In this article, our expert Dr Tony Boutagy – reviews The effect of acute sleep deprivation on skeletal muscle protein synthesis and the hormonal environment by Séverine Lamon et al. 2021, and breaks it down to give us the vital parts we need to know.
1) What was the high-level summary of the research?
A single night of sleep deprivation can induce considerable effects on, muscle breakdown (catabolism) – by causing a significant reduction in both muscle growth by 18% and the growth (anabolic) hormone testosterone by 24%. Further, the researchers found that the muscle breakdown (catabolic) stress hormone cortisol increased by 21%.
The findings of this study provide the support for long-term observations that show that a reduction in sleep has negative consequences on body composition.
2) What did the study try to measure?
Inadequate sleep duration has been demonstrated in several studies to negatively impact numerous aspects of health, especially metabolism and brain function.
For example, short sleep impairs how well you can control your blood glucose and increases the risk of developing type II diabetes while also reducing cognitive function and mental performance.

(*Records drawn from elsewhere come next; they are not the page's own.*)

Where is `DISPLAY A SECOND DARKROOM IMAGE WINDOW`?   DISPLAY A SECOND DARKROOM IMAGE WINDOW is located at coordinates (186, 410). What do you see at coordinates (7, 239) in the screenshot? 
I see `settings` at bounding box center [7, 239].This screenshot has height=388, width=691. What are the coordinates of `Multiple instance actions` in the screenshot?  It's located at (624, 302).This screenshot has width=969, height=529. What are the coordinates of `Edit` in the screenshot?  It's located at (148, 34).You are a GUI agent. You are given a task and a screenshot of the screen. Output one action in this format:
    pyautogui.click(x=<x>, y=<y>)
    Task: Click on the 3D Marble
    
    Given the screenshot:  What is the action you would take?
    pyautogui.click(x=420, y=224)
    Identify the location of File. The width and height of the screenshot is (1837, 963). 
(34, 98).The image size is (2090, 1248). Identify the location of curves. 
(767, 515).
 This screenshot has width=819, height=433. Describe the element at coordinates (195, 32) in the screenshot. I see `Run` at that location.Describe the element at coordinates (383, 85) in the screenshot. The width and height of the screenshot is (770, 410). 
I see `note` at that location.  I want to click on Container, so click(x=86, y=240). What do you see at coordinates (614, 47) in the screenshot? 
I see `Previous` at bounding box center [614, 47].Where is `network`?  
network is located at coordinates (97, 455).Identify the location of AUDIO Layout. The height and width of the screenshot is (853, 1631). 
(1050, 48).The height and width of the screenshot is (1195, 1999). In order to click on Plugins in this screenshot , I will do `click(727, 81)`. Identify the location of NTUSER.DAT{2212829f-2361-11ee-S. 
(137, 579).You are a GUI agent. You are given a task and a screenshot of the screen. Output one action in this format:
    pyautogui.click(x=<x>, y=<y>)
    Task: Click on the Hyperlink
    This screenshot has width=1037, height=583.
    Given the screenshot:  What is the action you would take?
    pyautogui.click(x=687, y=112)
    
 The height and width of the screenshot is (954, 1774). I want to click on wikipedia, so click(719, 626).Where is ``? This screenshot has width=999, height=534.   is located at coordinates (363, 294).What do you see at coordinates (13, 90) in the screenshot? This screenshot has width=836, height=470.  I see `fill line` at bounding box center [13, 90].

Research has also demonstrated poor body composition – increased fat mass and decreased muscle mass – in those individuals who sleep less than 6 hours per night.
Human muscle is in a constant state of breaking down and rebuilding. If rebuilding occurs to a greater magnitude than the rate of breakdown, then we gain muscle tissue over time. Periods of marked inactivity or bed rest cause breakdown to exceed the rebuilding process, and the loss of muscle mass follows.
To measure the short-term flux (breakdown vs. rebuilding) of muscle protein balance, researchers can examine the synthesis of new muscle proteins in response to a variety of interventions, such as exercise modes, food types and in this instance, sleep deprivation.
This study aimed to explore the mechanisms that can cause the negative change in body composition observed in those who experience short duration sleep by investigating the effect of sleep deprivation on muscle mass.
In addition to measuring the synthesis of muscle proteins in response to sleep deprivation, the researchers also examined the levels of the growth hormone, testosterone and the muscle breakdown (catabolic) stress hormone, cortisol.
3) How was the study undertaken?
Thirteen young adults who were sleeping on average 7 hours per night were studied under two conditions: (1) a full, normal night of sleep and (2) complete sleep deprivation. The sleep environment, temperature and provided food were all carefully controlled. The next day after both sleep conditions, small biopsies of muscle were taken, and blood was drawn to examine markers of protein synthesis and hormones.
4) What did the study find?
This study found that one night of complete sleep deprivation resulted in an 18% reduction in muscle protein synthesis and this was accompanied by a decline of 24% in the growth (anabolic) hormone testosterone and a 21% elevation in the break down (catabolic) stress hormone cortisol.
5) Is there any other research out there that supports these findings or contradicts it?
This study provides the actual mechanism behind the well-known observations that short sleep duration results in poor quality body composition. Previous investigations have observed reductions in muscle mass and testosterone and increases in cortisol with sleep restriction, and this study found the same using a model of complete sleep deprivation.
6) How much weight should we give this research?
This study used complete sleep deprivation as the intervention. Care should be given when attempting to extrapolate these results directly to those who have slept less than the recommended 7.5 to 9 hours per night. However, the results support previous research that has demonstrated reductions in muscle mass and an increase in fat mass when sleeping less than 6 hours per night.
The protocols and methods used in this study provide what is considered to be the ‘gold standard’ level of evidence for providing a link between lack of sleep and muscle turnover, along with the hormones involved in this regulation. As such, we should take the results of this study seriously with respect to the lack of sleep and muscle health.
7) What does this mean for your work/research/industry?
Often viewed as unimportant and wasted time, sleep has been demonstrated to play an extremely important role in maintaining our brain, metabolic and cardiovascular health. Studies like this one show how important sleep is to the quality of our muscle mass.
8) What’s the key takeaway for us to take from this research?
Far from being wasted time, sleep duration should be a priority for those who consider muscle mass, and health in general, important. But don’t fear if you go through periods of your life when you are sleep deprived, such as raising small children or working hard to meet project deadlines. Just understand that over the long term in order to maintain a healthy body composition as you age, you must prioritise your sleep.
9) Will you be doing anything differently because of this research?
No! I already knew how important sleep is to every aspect of our health and do my best to maintain a routine of an 8-hour sleep opportunity and a regular sleep-wake cycle every day, or as best as I can with 3 young children!
Tony Boutagy holds a PhD in exercise science, where his primary interest is in body composition and human performance. Dr. Boutagy shares his time between hands-on coaching in Sydney and online education on topics which include health, exercise and lifestyle.